Once in an actual race, you’ll notice that The Run handles its events differently. Rather than joining a race, playing, then going back to the menu, The Run actually launches a series of three or four races before players return to the lobby. This also means that whatever car selection you make, you’re stuck with for the duration of the series. It’s a curious decision, and one that has great potential for frustration.
In my time with the multiplayer, I found myself frustrated at times because I was stuck with a bad car selection for multiple races. One welcome addition is a new jackpot system that adds randomly selected rewards, determined at the start of a series.

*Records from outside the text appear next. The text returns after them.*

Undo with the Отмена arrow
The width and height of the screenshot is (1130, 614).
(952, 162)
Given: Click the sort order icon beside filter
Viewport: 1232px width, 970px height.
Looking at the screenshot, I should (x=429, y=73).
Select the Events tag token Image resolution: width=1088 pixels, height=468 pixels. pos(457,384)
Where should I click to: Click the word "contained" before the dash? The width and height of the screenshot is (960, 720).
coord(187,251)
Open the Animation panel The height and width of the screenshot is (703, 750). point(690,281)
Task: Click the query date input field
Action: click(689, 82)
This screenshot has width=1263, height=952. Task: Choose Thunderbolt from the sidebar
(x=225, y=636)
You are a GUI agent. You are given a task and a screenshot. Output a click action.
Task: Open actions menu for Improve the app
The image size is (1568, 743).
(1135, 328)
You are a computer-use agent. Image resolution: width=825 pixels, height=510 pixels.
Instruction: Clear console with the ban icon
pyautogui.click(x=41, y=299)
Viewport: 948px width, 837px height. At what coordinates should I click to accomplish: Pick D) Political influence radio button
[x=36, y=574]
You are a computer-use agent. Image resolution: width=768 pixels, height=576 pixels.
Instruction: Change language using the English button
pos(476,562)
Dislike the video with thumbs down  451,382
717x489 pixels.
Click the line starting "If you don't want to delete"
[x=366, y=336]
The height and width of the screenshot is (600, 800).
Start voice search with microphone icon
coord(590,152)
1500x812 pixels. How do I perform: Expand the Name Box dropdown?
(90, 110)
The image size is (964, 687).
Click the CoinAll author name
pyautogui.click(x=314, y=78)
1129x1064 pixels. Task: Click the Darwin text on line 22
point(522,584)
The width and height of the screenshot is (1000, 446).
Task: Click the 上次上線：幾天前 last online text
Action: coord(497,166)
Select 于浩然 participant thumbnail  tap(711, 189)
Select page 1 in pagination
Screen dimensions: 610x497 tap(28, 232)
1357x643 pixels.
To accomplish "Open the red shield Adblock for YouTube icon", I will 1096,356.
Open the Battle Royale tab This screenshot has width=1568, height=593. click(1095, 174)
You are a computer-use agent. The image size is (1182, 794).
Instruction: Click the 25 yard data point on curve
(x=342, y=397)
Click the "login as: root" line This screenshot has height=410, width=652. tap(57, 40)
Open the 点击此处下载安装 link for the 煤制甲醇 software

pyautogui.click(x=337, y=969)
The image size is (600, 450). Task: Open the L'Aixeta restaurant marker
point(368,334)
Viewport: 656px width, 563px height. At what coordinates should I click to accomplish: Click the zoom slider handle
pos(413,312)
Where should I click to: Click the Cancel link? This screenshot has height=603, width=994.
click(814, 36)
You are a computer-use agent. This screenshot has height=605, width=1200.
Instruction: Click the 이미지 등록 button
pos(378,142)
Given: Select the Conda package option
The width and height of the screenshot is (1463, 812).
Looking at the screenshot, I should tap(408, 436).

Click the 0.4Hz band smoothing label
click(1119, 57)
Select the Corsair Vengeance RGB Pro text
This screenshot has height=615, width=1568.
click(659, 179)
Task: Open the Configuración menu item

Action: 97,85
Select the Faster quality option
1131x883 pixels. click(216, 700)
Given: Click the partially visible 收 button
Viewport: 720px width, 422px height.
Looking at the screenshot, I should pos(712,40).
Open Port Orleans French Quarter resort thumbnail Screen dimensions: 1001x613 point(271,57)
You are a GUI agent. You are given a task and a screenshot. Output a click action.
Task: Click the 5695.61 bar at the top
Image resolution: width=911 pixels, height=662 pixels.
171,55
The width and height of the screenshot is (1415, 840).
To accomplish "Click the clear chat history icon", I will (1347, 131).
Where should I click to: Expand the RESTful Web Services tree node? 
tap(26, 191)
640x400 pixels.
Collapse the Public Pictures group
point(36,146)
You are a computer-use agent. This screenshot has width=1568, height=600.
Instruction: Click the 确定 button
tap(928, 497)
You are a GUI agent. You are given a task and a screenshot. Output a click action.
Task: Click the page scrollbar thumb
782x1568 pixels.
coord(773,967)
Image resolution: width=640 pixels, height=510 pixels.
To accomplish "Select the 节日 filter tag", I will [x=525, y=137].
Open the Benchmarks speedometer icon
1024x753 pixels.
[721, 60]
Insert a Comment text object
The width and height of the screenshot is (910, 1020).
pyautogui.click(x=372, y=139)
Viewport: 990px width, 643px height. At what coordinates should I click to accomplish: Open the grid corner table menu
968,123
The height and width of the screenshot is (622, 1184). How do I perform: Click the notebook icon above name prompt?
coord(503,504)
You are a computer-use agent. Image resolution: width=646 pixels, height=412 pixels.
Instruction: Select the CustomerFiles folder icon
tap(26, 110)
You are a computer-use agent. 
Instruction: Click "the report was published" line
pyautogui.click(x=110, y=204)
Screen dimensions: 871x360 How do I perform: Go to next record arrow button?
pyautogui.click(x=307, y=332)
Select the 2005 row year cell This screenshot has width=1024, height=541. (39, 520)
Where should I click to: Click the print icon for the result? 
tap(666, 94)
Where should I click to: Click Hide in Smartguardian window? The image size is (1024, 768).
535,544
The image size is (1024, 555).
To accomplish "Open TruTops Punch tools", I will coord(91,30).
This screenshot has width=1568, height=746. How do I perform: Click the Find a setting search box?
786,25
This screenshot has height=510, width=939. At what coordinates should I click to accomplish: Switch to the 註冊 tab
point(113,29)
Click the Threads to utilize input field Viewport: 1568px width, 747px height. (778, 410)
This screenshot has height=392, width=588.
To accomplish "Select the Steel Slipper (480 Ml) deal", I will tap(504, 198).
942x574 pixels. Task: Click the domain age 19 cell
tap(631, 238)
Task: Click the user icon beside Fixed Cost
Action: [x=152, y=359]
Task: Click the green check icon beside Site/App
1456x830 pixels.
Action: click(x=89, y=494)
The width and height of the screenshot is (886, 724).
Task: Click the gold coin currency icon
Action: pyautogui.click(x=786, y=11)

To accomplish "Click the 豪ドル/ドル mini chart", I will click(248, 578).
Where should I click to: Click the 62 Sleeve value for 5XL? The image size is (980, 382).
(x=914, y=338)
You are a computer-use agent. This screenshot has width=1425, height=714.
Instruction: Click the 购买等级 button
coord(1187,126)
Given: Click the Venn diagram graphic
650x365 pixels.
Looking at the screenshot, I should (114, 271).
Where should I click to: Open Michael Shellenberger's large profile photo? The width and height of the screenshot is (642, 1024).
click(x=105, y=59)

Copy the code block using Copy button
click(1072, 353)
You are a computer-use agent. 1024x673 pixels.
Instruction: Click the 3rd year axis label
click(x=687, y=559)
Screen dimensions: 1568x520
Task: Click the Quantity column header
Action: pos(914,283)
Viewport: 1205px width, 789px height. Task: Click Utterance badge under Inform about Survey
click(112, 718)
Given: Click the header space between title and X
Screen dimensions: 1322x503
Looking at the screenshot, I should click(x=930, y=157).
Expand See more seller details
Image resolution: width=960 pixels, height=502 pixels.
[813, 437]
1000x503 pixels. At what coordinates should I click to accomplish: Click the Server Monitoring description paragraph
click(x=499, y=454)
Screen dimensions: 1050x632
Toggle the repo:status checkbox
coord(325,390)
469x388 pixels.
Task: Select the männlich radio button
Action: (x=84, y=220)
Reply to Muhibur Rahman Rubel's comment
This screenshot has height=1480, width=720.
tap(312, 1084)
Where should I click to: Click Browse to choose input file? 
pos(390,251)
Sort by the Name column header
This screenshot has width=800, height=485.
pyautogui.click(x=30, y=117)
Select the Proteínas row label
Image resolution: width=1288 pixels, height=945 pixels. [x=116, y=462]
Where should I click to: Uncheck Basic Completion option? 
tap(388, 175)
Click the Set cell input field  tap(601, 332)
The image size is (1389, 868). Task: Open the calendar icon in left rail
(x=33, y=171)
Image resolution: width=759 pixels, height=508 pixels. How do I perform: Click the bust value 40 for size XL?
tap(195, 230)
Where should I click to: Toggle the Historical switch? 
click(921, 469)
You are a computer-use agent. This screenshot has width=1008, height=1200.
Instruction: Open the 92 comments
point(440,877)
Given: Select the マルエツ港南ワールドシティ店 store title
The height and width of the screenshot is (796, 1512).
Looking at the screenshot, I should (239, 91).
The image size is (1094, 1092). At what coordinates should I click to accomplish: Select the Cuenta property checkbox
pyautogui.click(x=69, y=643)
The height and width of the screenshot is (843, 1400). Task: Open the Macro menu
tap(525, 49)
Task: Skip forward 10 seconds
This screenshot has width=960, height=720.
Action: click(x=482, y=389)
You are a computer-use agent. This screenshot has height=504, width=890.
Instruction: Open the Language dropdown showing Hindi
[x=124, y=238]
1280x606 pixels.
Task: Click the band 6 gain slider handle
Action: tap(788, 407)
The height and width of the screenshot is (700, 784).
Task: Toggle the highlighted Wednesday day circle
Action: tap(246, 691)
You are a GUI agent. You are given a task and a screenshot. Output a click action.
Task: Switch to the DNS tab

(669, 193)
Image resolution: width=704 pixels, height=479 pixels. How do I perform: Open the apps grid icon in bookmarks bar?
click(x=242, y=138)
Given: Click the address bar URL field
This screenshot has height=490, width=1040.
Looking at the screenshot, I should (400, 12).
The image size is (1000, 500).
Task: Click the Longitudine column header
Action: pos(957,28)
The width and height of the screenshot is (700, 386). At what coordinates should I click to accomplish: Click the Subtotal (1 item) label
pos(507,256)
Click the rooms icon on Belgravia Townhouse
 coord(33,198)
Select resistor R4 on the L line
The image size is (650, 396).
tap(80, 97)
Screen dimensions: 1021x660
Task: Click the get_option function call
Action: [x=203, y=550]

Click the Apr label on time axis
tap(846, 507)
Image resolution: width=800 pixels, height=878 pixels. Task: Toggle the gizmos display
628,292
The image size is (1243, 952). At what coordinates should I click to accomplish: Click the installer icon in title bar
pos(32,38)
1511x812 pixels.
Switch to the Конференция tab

These range from XP multipliers for the racer that does the best overall, or car unlocks for the top three players in a session.
Another new edition to multiplayer is the ability to join a match that is already in session. Basically, players that join mid-race will be placed just barely behind the racer in last place. This will certainly lead to faster matchmaking, but then again, that does mean you are at the mercy of how far behind the person in last is. There is some balancing with this in that the farther back a player is, the easier they will gain nitrous. Even so, if the rest of the pack has a commanding lead over you as soon as you join, comebacks could be come that much more daunting. Jackpots could be rendered useless as motivation to players who join a session into its second or third race.
As a huge fan of Hot Pursuit, I want to love The Run. A few reservations aside, the campaign is really growing on me, and I found myself genuinely enjoying Jack’s story at times. The Challenge Series is shaping up to be a great test of skill, and competing through Autolog in the single-player modes looks as fun as it’s ever been. That said, the changes in multiplayer have my excitement in check. The jackpot system is brilliant, but locking in a player’s car choice for an entire series could just lead to more players taking it safe with their selections, rather than experimenting and taking a loss or two. Being able to party up with friends together is a great addition. But joining a game mid-race just doesn’t make the most sense for this genre. It’ll be interesting to see how it all turns out come November 15th.